Perbedaan Reksadana Dan ETF, Exchange Traded Fund

Dalam mengenal investasi, beberapa orang terkadang massih bingung tentang reksadana dan ETF (Exchange Traded Fund). Perbedaan reksadana dan ETF sekilas tidak begitu tampak, tetapi jika diperhatikan maka ETF akan menjadi pilihan tepat berinvestasi. Saat ini, ada banyak pilihan ETF di Indonesia, investor tinggal mencermati dan memilih sesuai dengan target yang diinginkan.

Untuk memahami perbedaan keduanya, ada baiknya mengetahui maksud dari masing-masing jenis investasi. ETF masih terbilang baru di Indonesia, tetapi pertumbuhannya cukup signifikan. Sementara reksadana telah lama bergulir dan masih tetap dijalankan hingga saat ini. Saat ini, investor bukan hanya dari kalangan orang-orang yang berkantong tebal. Bahkan karyawan swasta pun sudah mulai menabung saham untuk masa depan.

Baca juga: Apa itu ETF?

Perbedaan Reksadana Dan ETF

Perbedaan reksadana dan ETF, dimana keduanya merupakan produk keuangan yang menyatukan sekuritas beragam didalamnya. ETF adalah instrumen investasi pasif, sementara reksadana tergantung pada manajemen pengelola investasi dengan biaya tertentu. ETF diperdagangkan sepanjang hari dan mengalami perubahan harga. ETF tidak memiliki Net Asset Value (NAV), tidak seperti reksadana yang bisa dihitung sekali ketika pasar berakhir.

Kebanyakan ETF melacak indeks tertentu dan meniru kinerja aset didalamnya.

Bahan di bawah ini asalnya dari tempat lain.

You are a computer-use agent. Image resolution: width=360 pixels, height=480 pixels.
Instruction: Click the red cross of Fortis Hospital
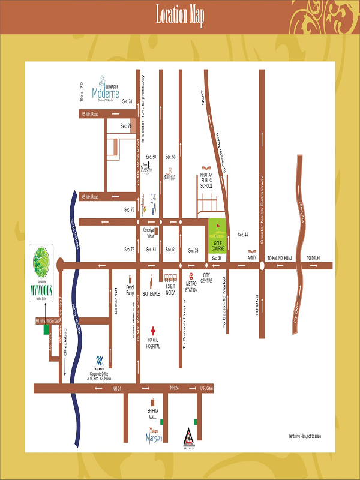[x=153, y=331]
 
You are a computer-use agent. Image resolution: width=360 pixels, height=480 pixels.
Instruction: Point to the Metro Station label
[x=191, y=287]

Perdagangan ETF memiliki biaya operasi yang lebih rendah dibandingkan dengan reksadana. Dan ETF tidak mempunyai nilai minimum investasi atau beban penjualan. Saham ETF yang dipasarkan diatur melalui mekanisme penciptaan dan penebusan.

Baca juga: Perbedaan ETF Dan ETN

Dalam perdagangan reksadana, perhitungan NAV atau nilai aset bersih pada akhir perdagangan. Reksa dana indeks mengacu pada pengelolaan sehingga bergerak pasif dibandingkan reksa dana konvensional. Manajer investasi melakukannya dengan bantuan kolom untuk meletakkan dana investor. Biaya pengelolaan manajer investasi reksa dana indeks lebih murah.

Secara garis besar, antara ETF dan reksadana indeks menghapus risiko manajer investasi yang bisa saja membuat kesalahan dan kehilangan patokan indeks. ETF mempunyai rasio biaya rendah dibandingkan dengan reksadana yang dikelola secara aktif. ETF diperdagangkan seperti saham, dapat dibeli dan dijual sepanjang hari di bursa saham. Jadi, untuk bertransaksi ETF harus terdaftar sebagai nasabah sekuritas.

Baca juga: Cara Memilih Broker Saham, Sekuritas Atau Pialang Terbaik

Nah, perbedaan reksadana dan ETF diatas sudah bisa menjadi acuan. Investasi mana yang paling sesuai bagi Anda, dan mulailah menganalisa untuk mendapatkan keuntungan maksimal.